- 2024年3月に日本銀行はマイナス金利政策を解除し、約17年ぶりの利上げを行った。日銀は2%の物価安定目標の達成が視野に入ってきたことを政策変更の理由に挙げており、いよいよデフレ脱却が現実味を帯びてきたと感じられる。一方、政府は日本経済がデフレではない状況にあるとしつつも、今が「数十年に一度の正念場」とし、デフレ脱却を宣言することに対して、慎重な姿勢を崩していない。

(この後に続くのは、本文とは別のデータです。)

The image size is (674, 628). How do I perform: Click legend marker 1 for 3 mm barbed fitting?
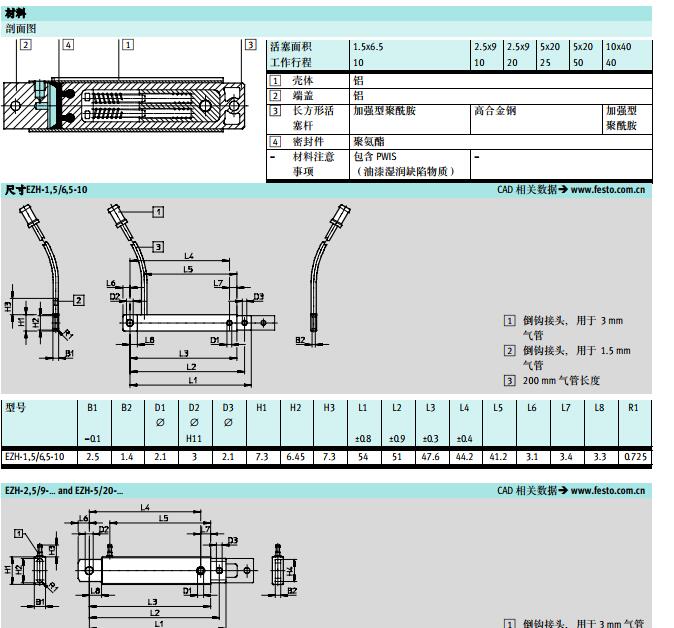[509, 321]
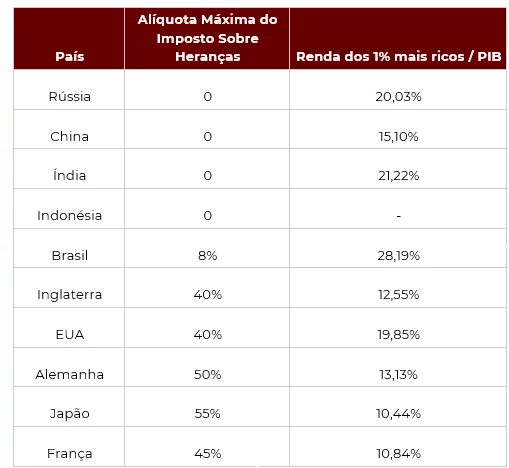Select the 28,19% value for Brasil
Viewport: 509px width, 468px height.
coord(398,255)
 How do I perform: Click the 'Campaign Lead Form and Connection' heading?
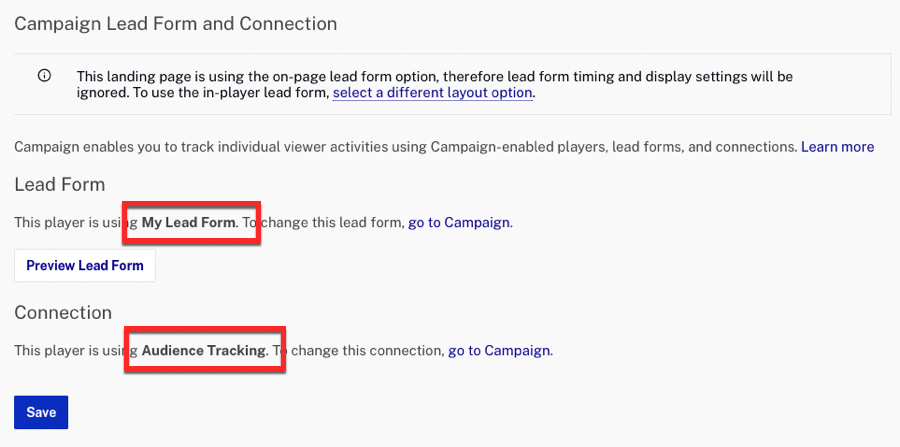point(175,24)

- 政府はデフレ脱却を「物価が持続的に下落する状況を脱し、再びそうした状況に戻る見込みがないこと」と定義し、その是非について物価の基調や背景を総合的に考慮して慎重に判断するとしている。デフレ脱却4指標(消費者物価指数、GDPデフレーター、需給ギャップ、ユニット・レーバー・コスト)やデフレリスクを定量的に評価したデフレリスク指数からは、すでに「物価が持続的に下落する状況」から脱しているだけでなく、「再びそうした状況に戻る」リスクも低下していることが読み取れる。

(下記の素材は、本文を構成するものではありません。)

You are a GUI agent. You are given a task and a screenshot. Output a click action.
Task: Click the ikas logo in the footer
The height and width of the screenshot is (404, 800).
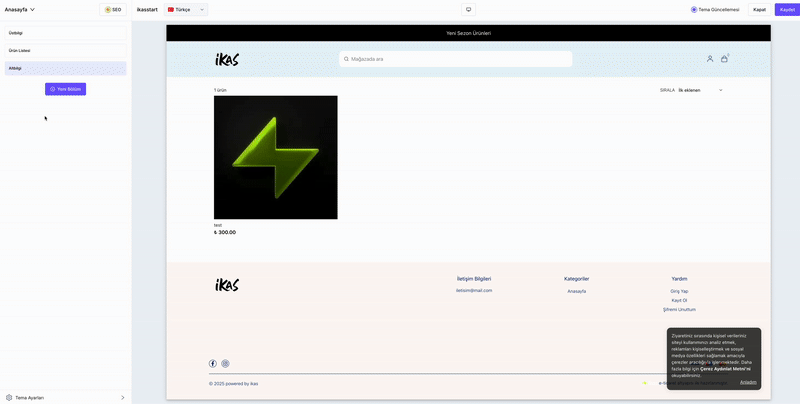coord(227,285)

- もっとも、足元のデフレリスクの低下は、コロナ禍でデフレリスクが高まった反動による面もある。このところ内外景気に減速感が見られることもあり、デフレに後戻りするリスクが小さいとのデータの蓄積をもう少し待ってもいいのではないか。そう考えれば、日本経済がデフレ脱却に向けた正念場にあるとの政府の慎重な姿勢も腑に落ちる。

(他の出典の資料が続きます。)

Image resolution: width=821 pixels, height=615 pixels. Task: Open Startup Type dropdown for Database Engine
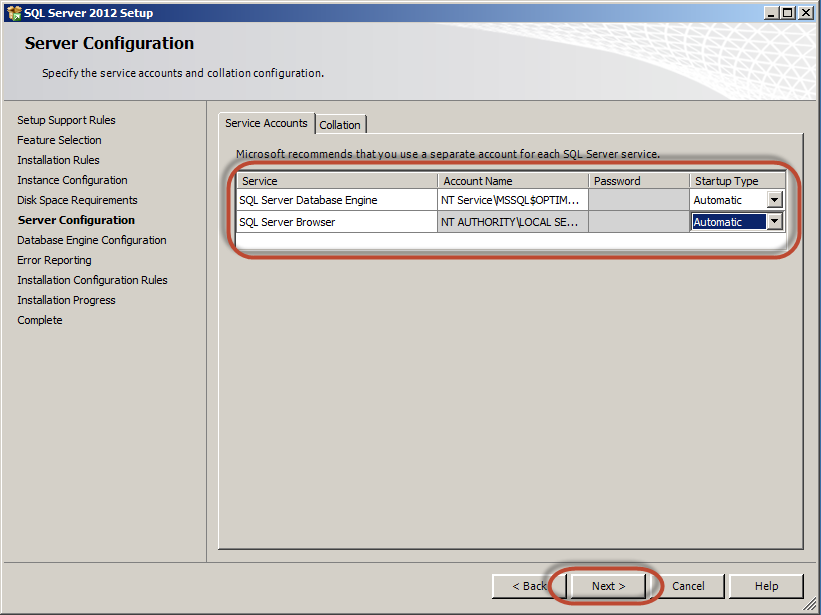tap(774, 200)
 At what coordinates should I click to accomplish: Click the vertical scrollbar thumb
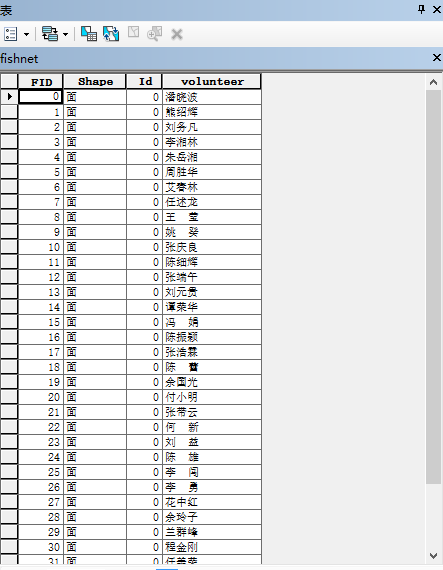(433, 287)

- 仮にデフレ脱却宣言が出れば、日本のマクロ経済政策は大きな転換を迫られることになる。積極的な財政出動が不要となるだけでなく、金融緩和についても、政府と日銀の共同声明は役目を果たしたことになり、日銀はより柔軟に金融政策を運営することが可能になると考えられる。一段の金利上昇につながれば政府の利払い費が増えるなど、政治的にも都合の悪い結果を招くリスクがある。その意味で、デフレ脱却宣言には、データの蓄積だけでなく、宣言後に種々の政策の正常化を進めるという政府の強い意志と覚悟も必要になる。それらの準備が整うまで、デフレ脱却宣言の発出にはどうしても慎重にならざるをえないだろう。